## BEGIN Provided records

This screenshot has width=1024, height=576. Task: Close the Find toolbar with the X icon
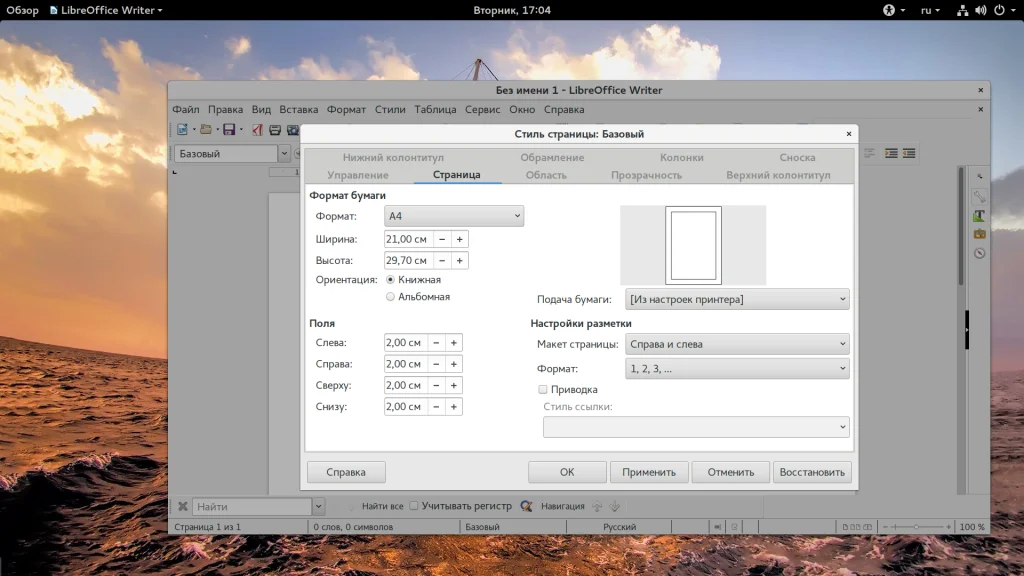182,507
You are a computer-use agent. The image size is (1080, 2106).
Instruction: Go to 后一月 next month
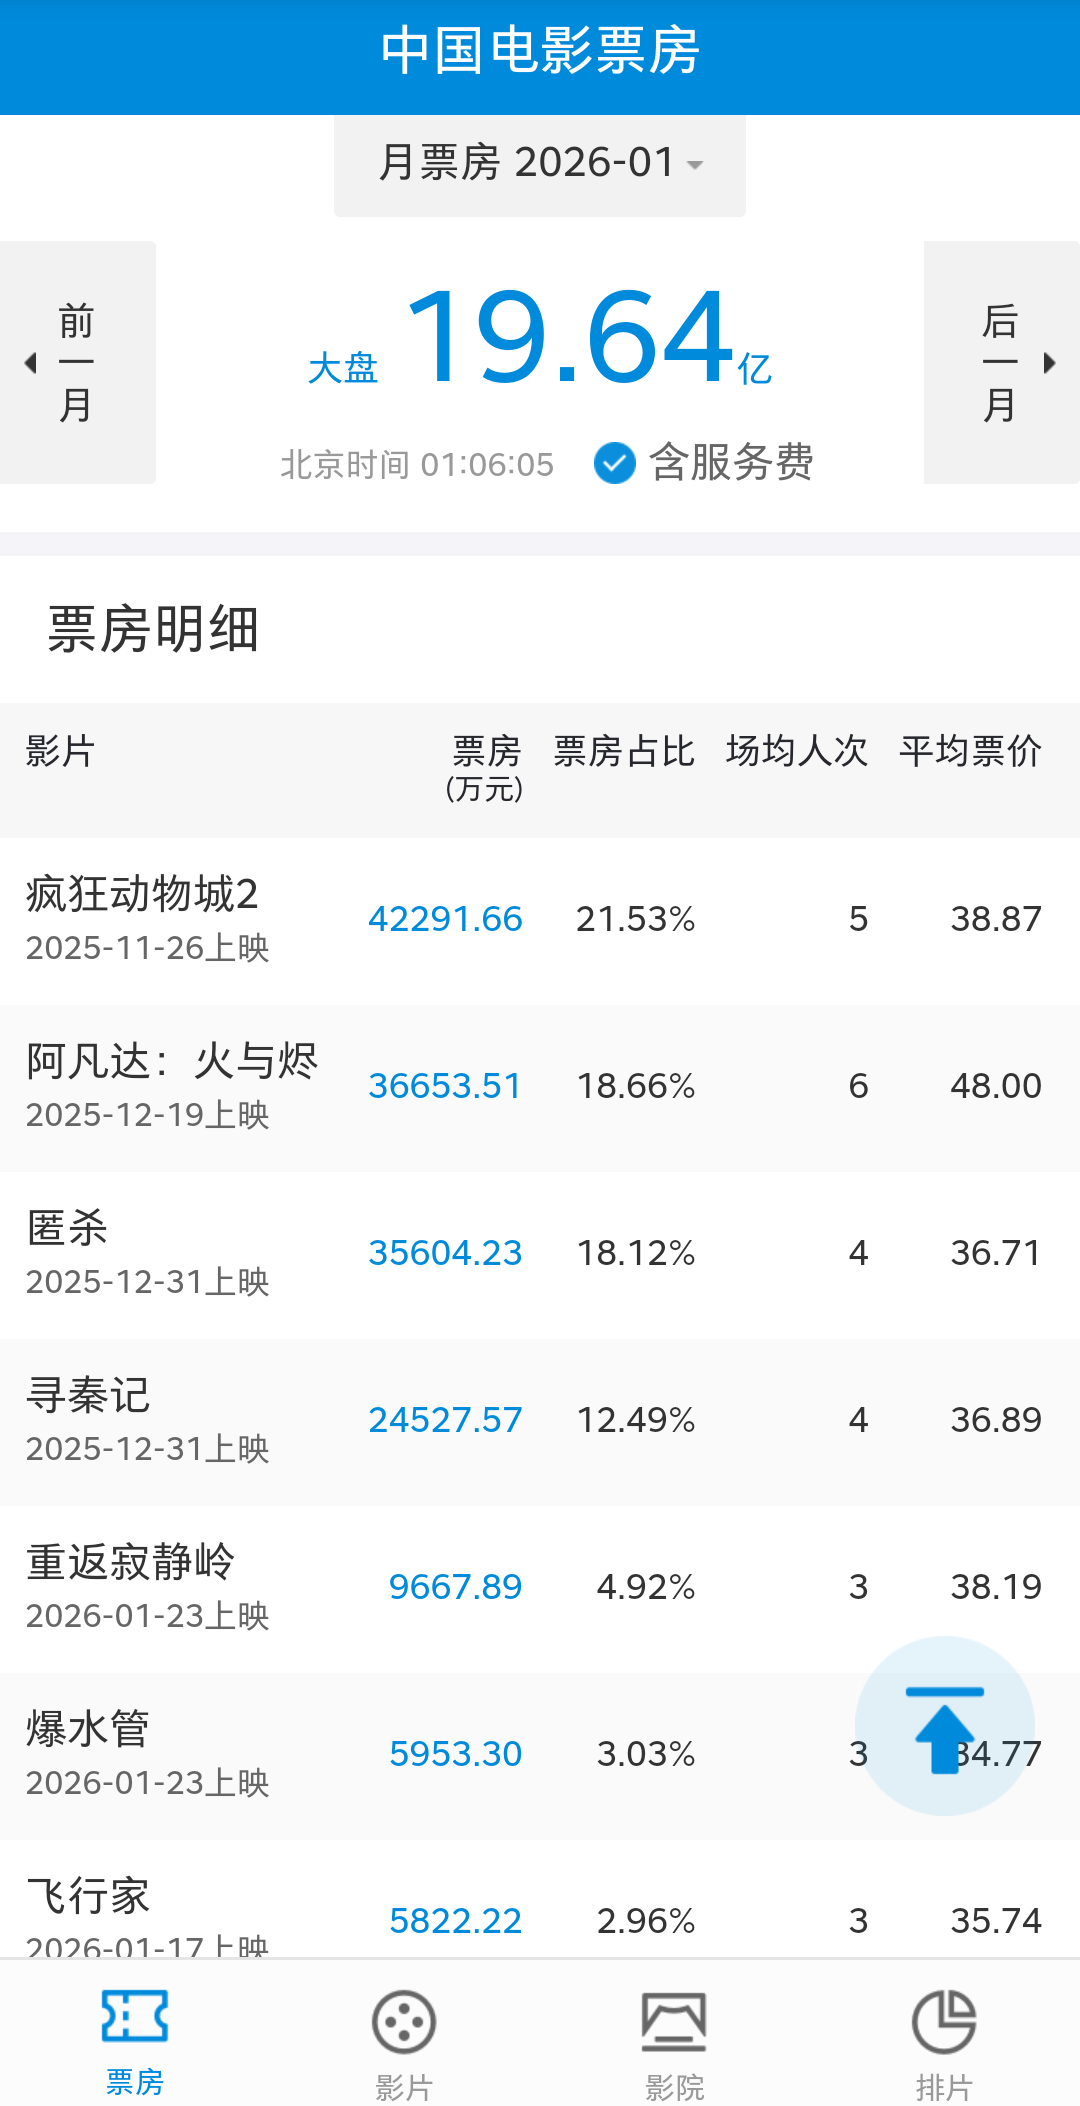pos(1000,363)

## END Provided records

Please lay out all the entries above as a two-column CSV with the headers entry_text and answer, one row per entry, with each field in quotes and any line breaks replaced by spaces. Leave the pictures out.

→ **Right answer**
entry_text,answer
"This screenshot has width=1024, height=576. Task: Close the Find toolbar with the X icon","182,507"
"You are a computer-use agent. The image size is (1080, 2106). Instruction: Go to 后一月 next month","pos(1000,363)"